▸ **Exercise**
Starting at the line containing "The height and width of the screenshot is (572, 447)." and ending at the line containing "Task: Click the About rules help icon", transcribe the listing below exactly. Keep both end lines, skip the pictures, and copy nothing else.

▸ **Information supplied**
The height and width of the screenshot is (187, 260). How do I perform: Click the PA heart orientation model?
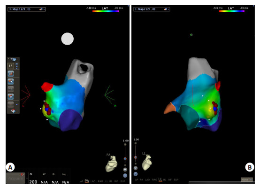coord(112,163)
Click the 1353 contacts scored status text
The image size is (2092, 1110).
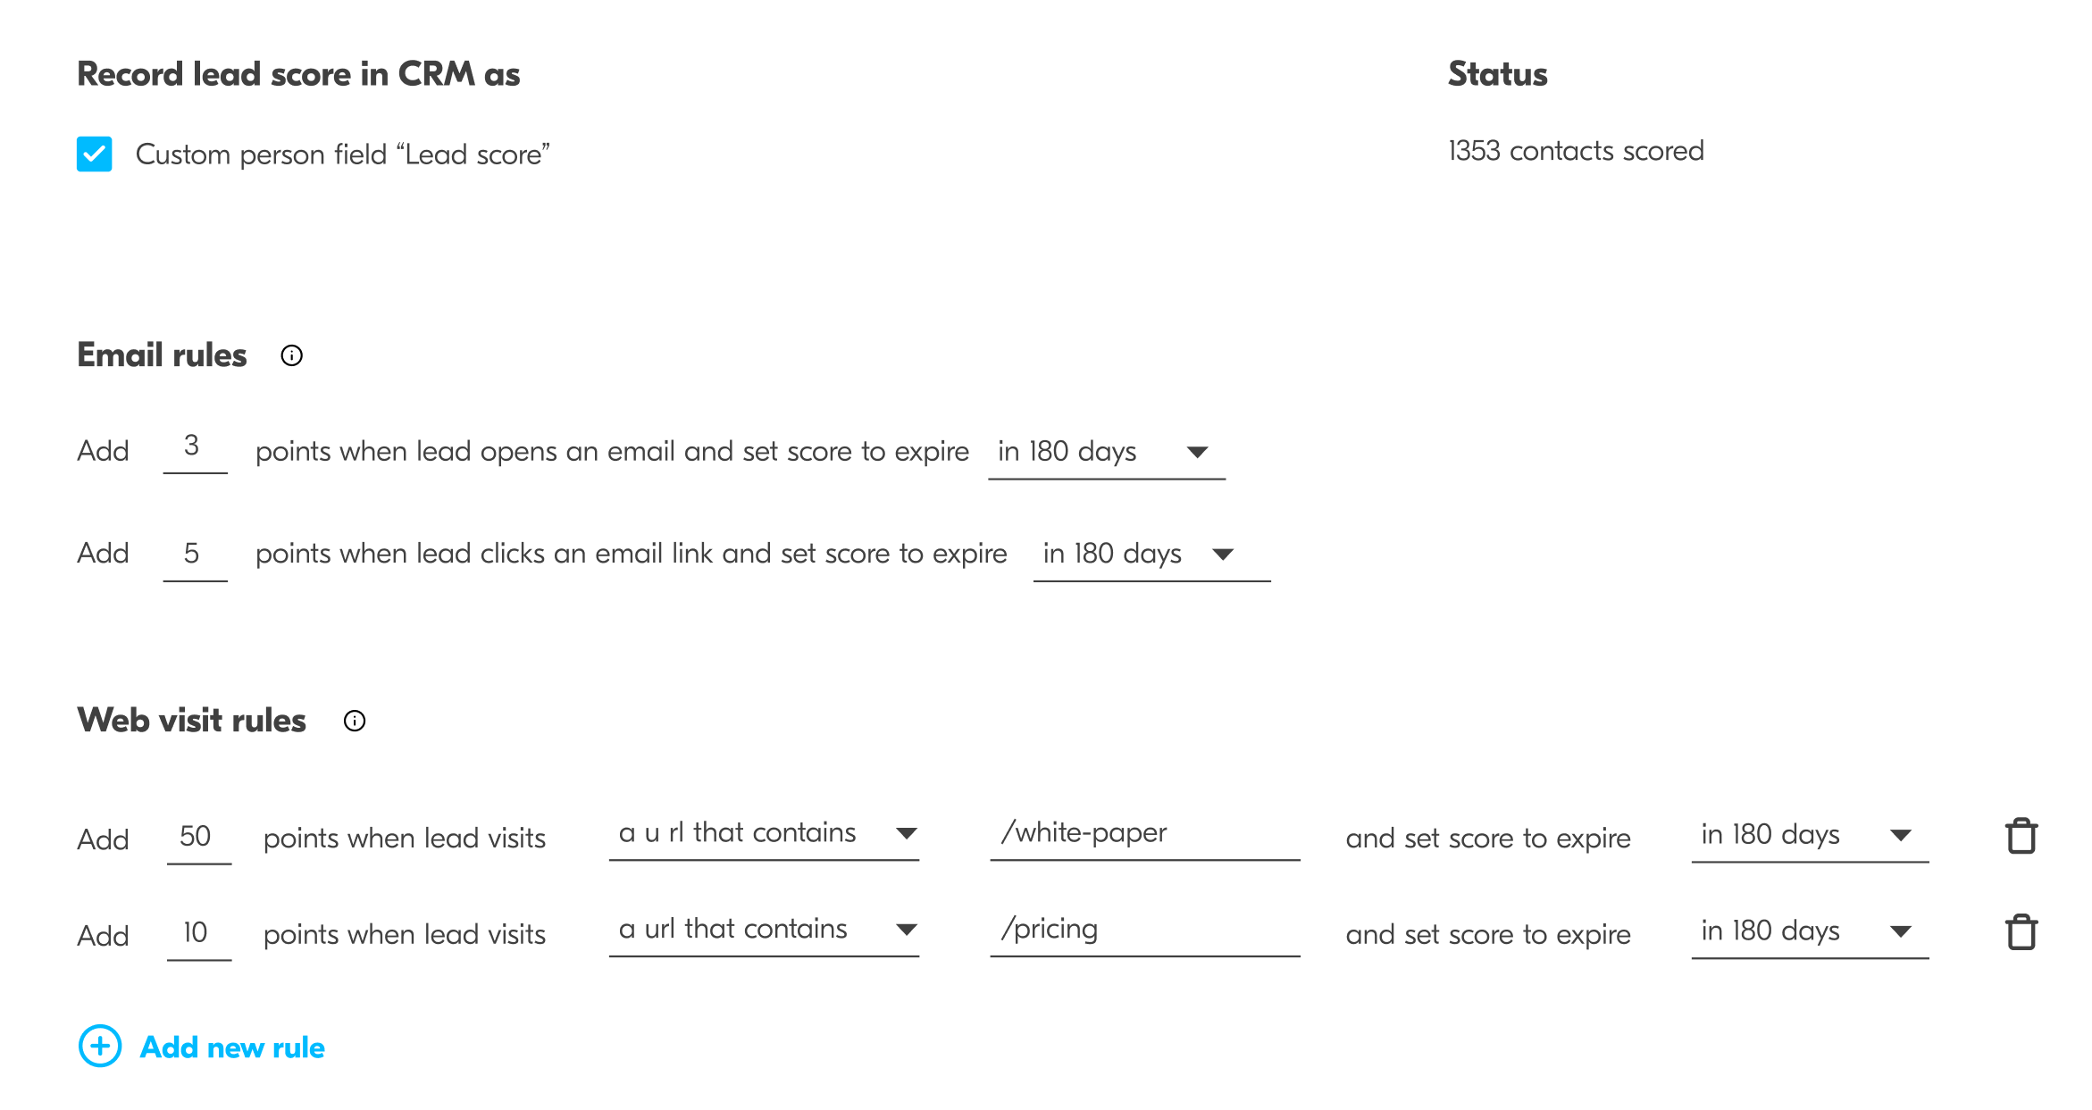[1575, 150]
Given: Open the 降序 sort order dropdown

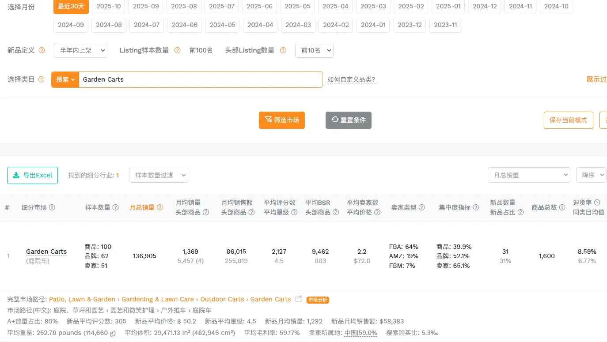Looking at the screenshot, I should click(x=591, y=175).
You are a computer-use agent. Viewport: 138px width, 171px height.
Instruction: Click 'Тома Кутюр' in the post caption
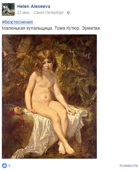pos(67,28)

...

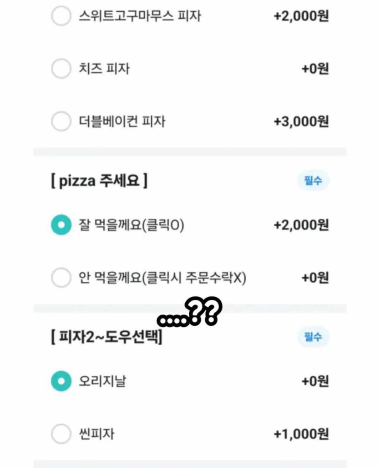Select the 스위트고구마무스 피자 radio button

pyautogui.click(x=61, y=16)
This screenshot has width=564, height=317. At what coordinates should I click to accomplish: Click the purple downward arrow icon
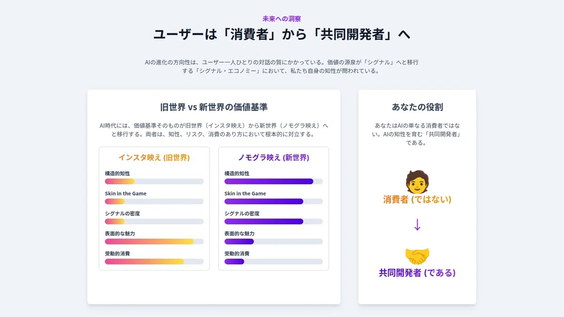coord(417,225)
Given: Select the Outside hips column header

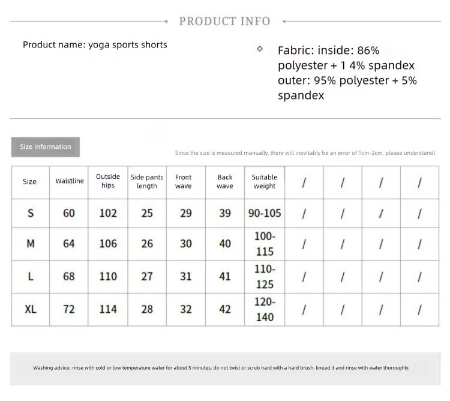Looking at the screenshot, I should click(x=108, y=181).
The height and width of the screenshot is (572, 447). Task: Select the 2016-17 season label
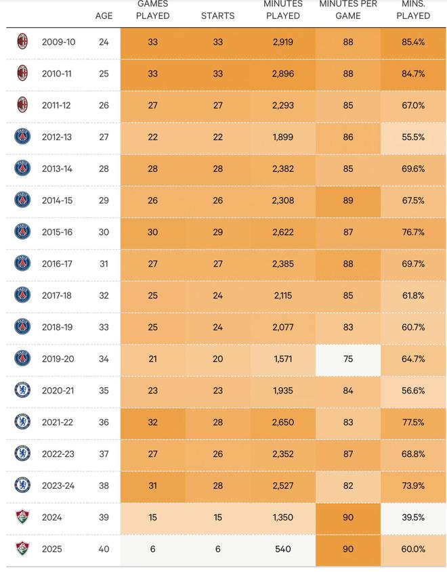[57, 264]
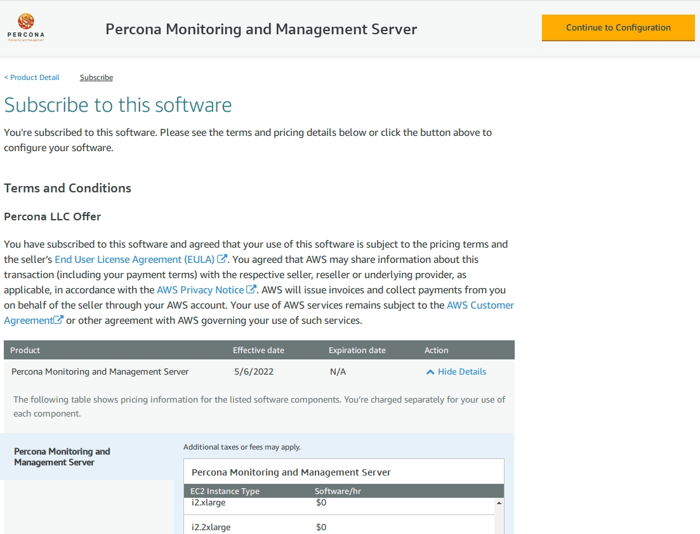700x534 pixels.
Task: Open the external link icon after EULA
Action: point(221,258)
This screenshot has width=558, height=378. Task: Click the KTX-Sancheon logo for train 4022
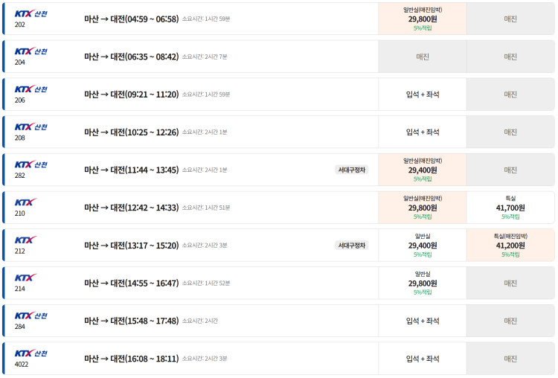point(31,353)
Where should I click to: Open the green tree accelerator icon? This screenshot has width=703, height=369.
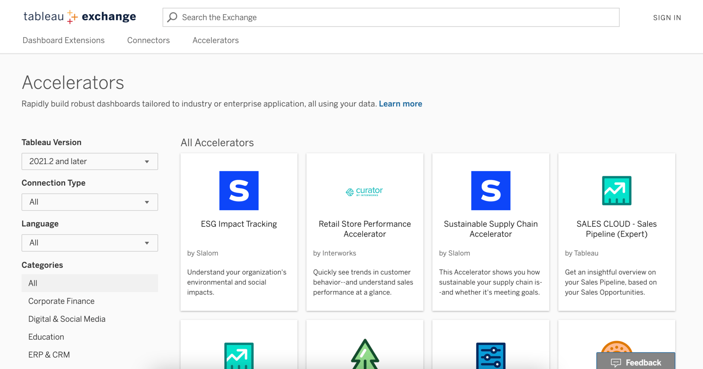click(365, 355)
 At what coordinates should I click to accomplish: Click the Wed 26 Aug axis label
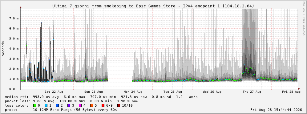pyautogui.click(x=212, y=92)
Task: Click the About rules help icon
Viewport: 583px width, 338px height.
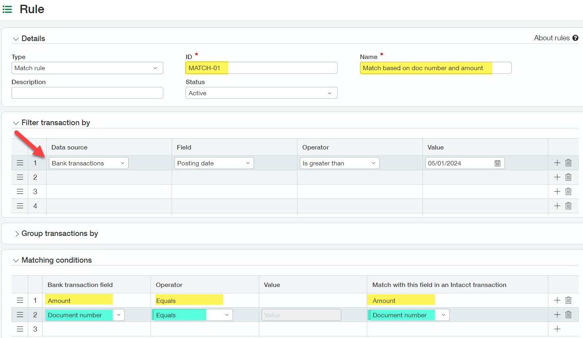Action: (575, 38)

* * *

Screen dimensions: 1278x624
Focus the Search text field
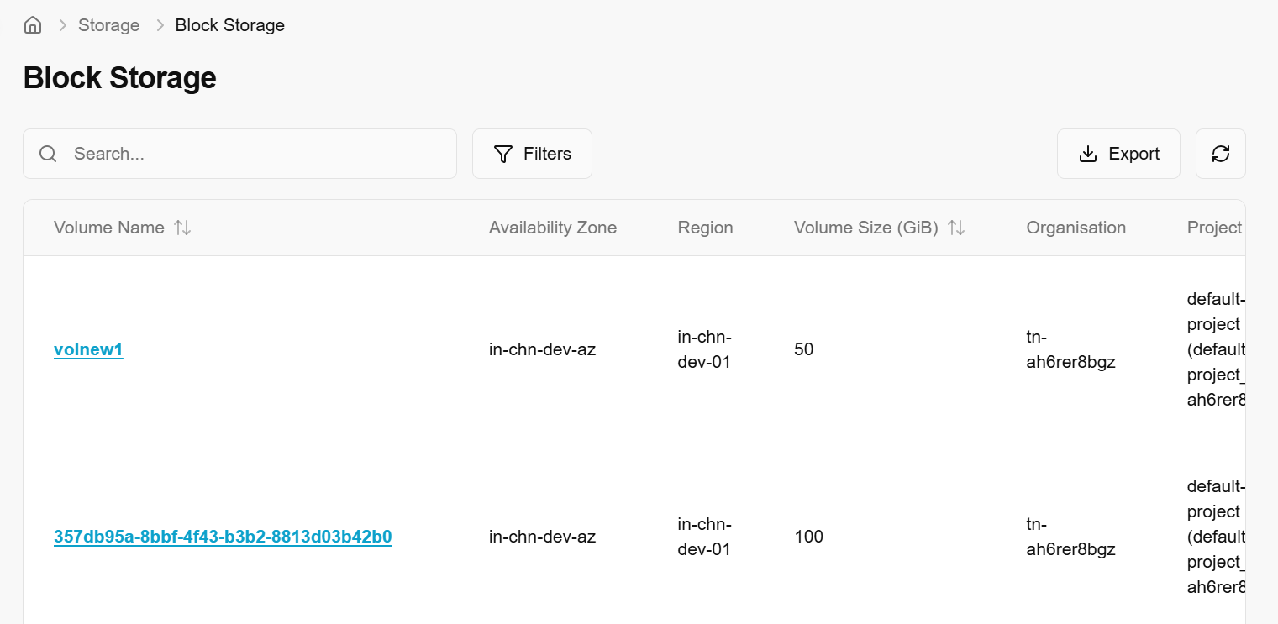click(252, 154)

▸ **Expected output**
The height and width of the screenshot is (572, 447). Task: Select the 2016-17 season label
[57, 264]
700x534 pixels.
Task: Open the external link icon after EULA
Action: point(221,258)
This screenshot has width=558, height=378. Task: Click the KTX-Sancheon logo for train 4022
point(31,353)
Where should I click to: Open the green tree accelerator icon? This screenshot has width=703, height=369.
click(365, 355)
 At what coordinates should I click to accomplish: Click the Wed 26 Aug axis label
pyautogui.click(x=212, y=92)
Task: Click the About rules help icon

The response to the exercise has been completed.